*** SUPPLIED INFORMATION ***

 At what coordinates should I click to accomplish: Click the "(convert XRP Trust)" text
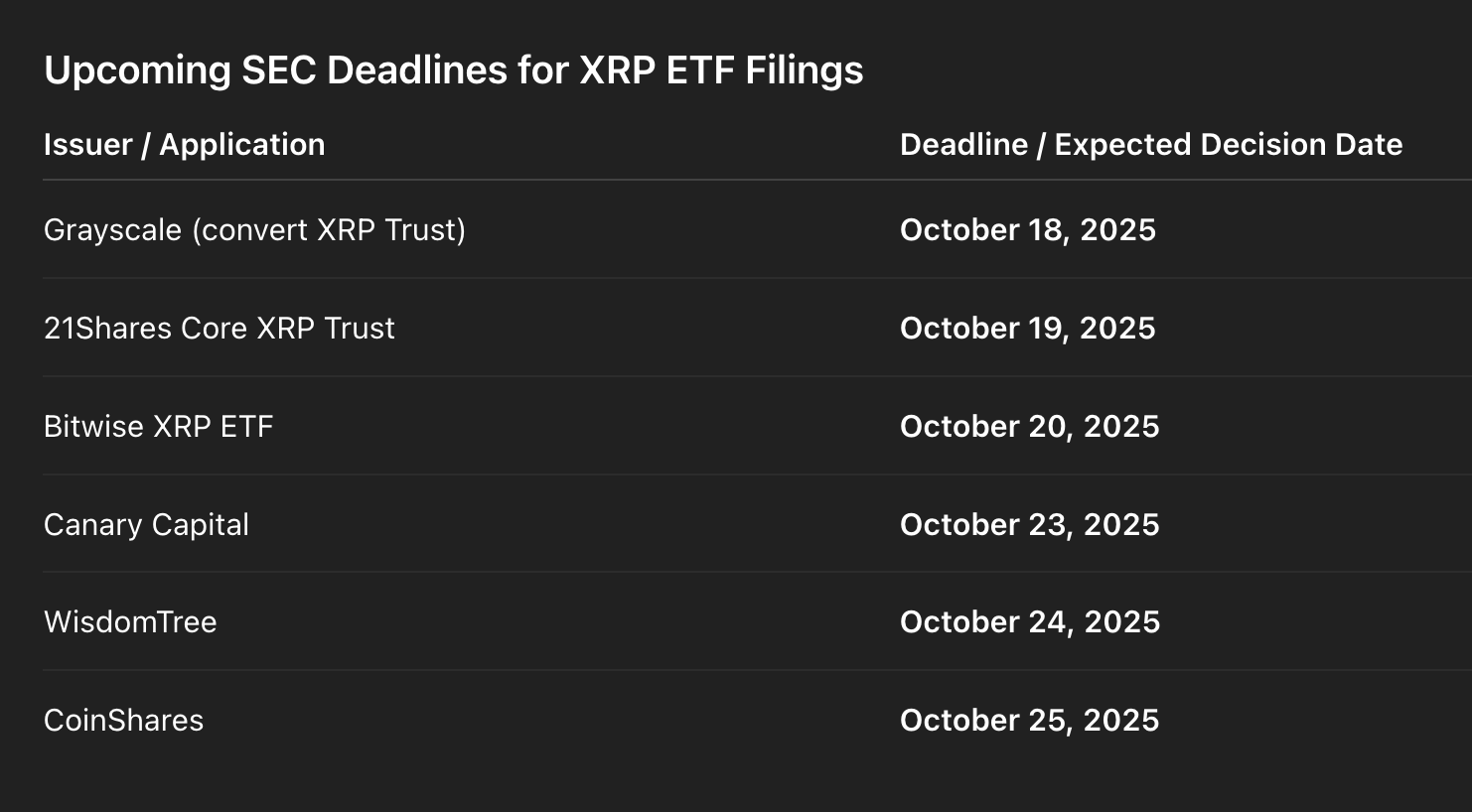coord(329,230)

***
*** SUPPLIED INFORMATION ***

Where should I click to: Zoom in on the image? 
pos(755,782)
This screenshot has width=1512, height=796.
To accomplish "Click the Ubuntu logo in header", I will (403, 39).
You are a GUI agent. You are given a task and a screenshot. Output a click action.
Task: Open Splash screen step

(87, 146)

***

§ **GIVEN REQUEST**
Rewrite the records from the line with "At what coordinates" up to and including the line with "coord(329,230)", changing "accomplish" to "complete" and keeping everything else the same. Leave out the pictures.

§ **RESULT OF THE TASK**
 At what coordinates should I click to complete: Click the "(convert XRP Trust)" text
coord(329,230)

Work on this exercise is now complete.